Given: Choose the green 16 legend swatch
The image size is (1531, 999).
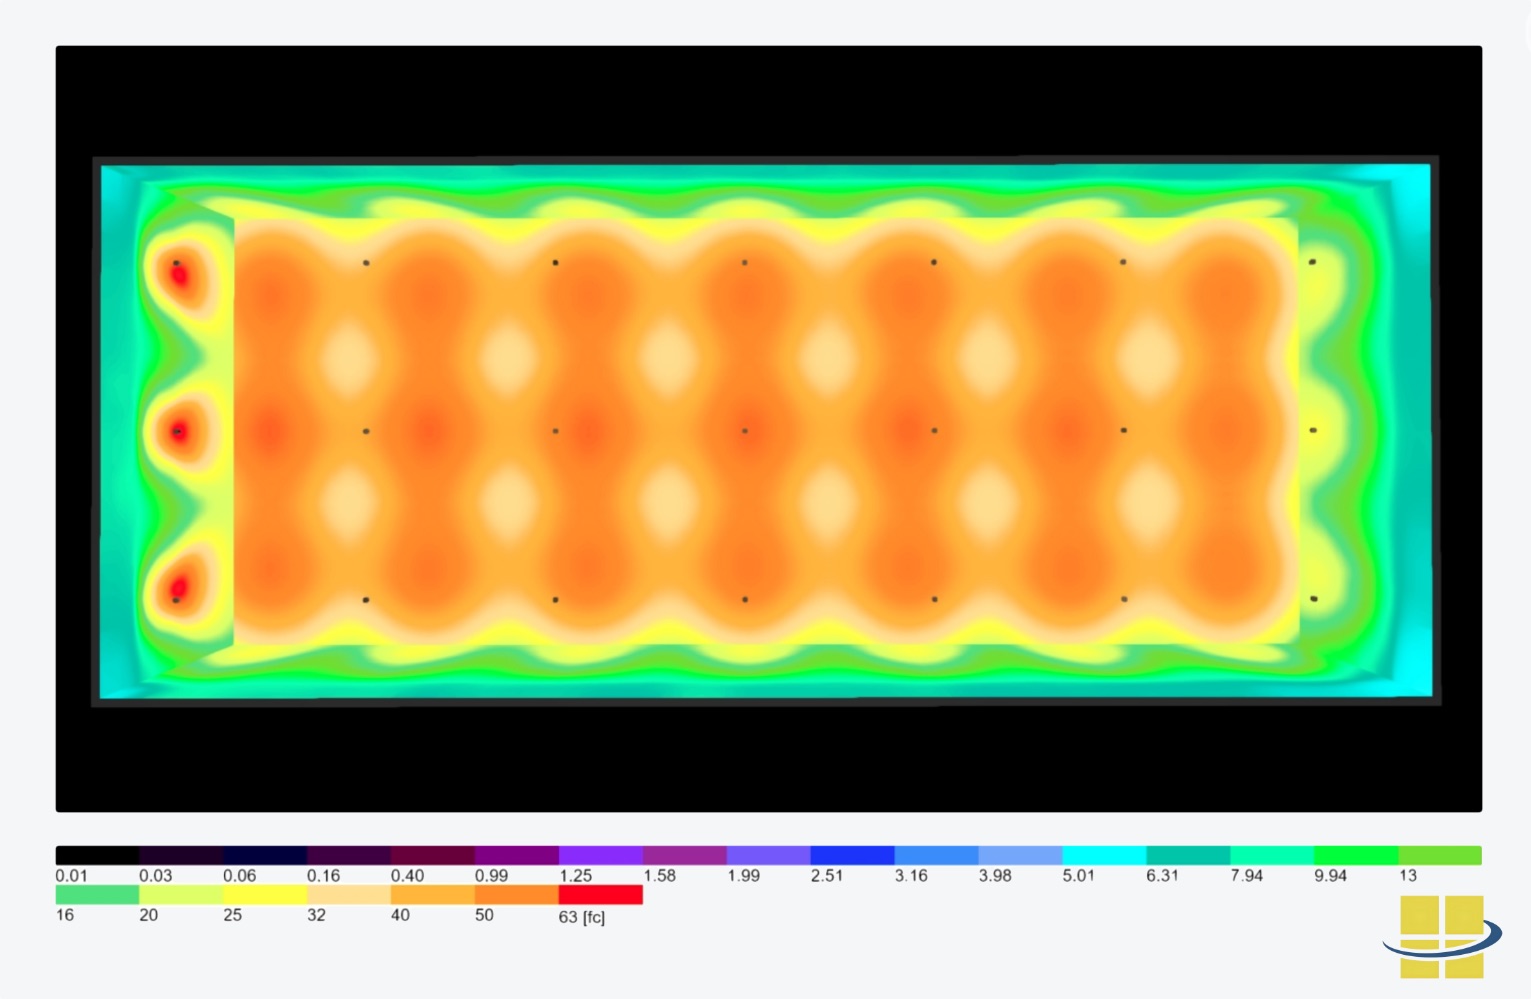Looking at the screenshot, I should click(97, 895).
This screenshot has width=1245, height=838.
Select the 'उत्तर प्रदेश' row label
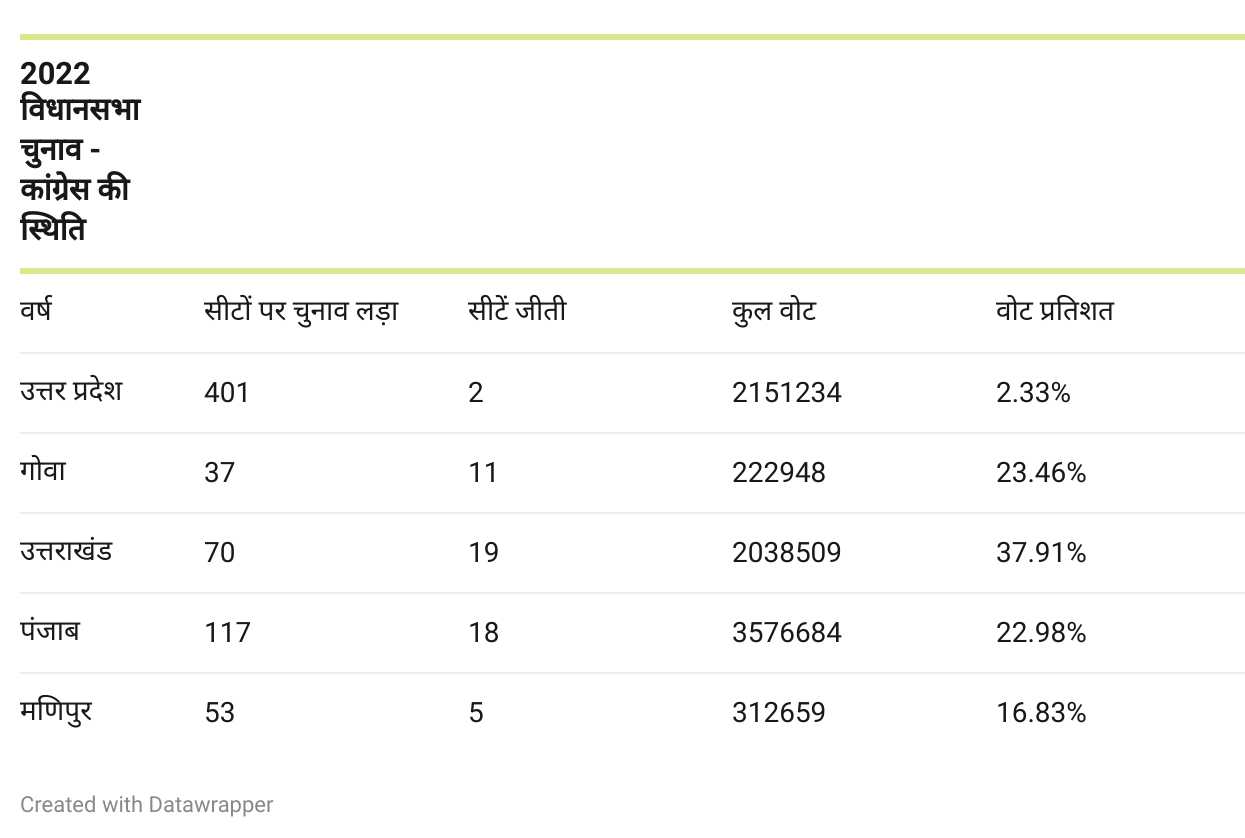(71, 390)
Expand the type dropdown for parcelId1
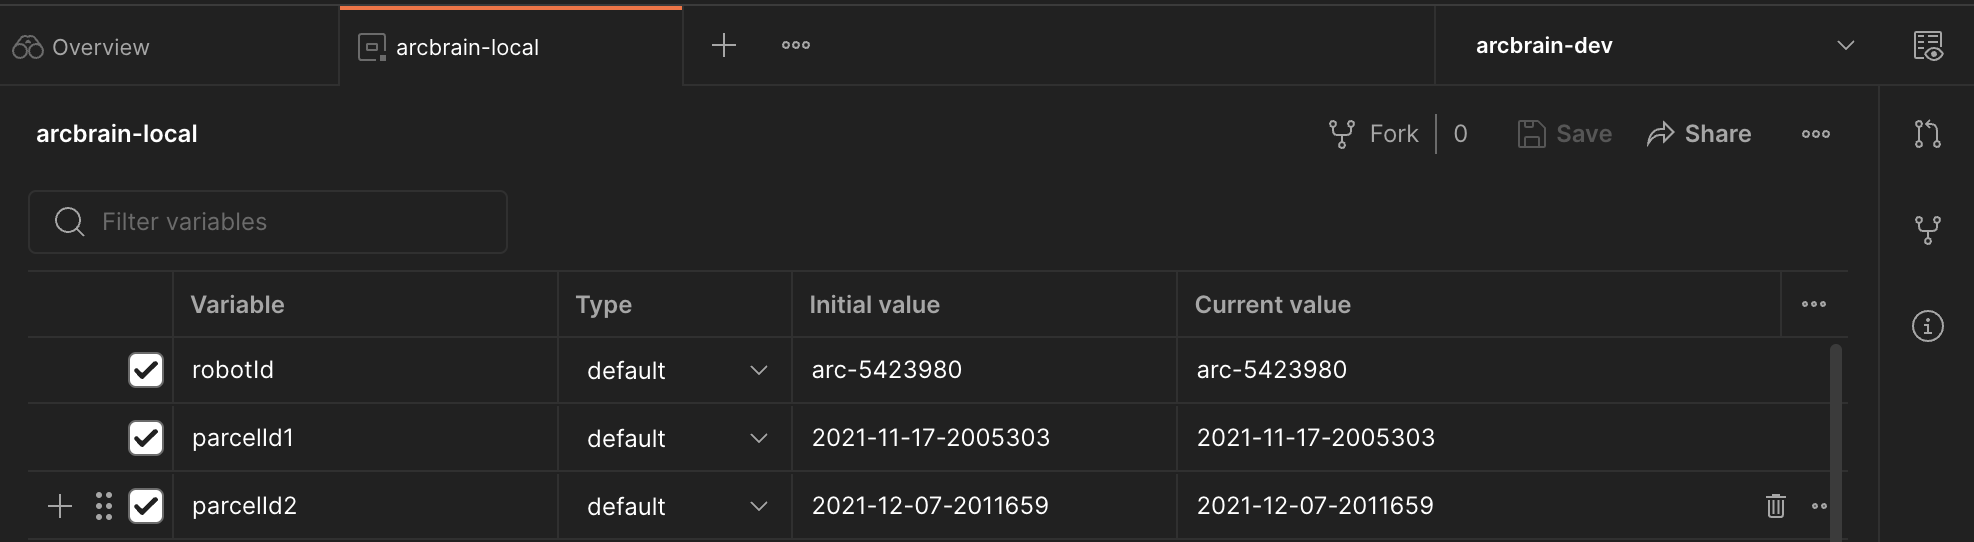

# # # #

**Task description**
What is needed is an exact copy of all the entries above, minus the pictures.

**Exercise output**
Given: Choose the green 16 legend swatch
The image size is (1531, 999).
Looking at the screenshot, I should click(97, 895).
This screenshot has width=1245, height=838.
Select the 'उत्तर प्रदेश' row label
(71, 390)
Expand the type dropdown for parcelId1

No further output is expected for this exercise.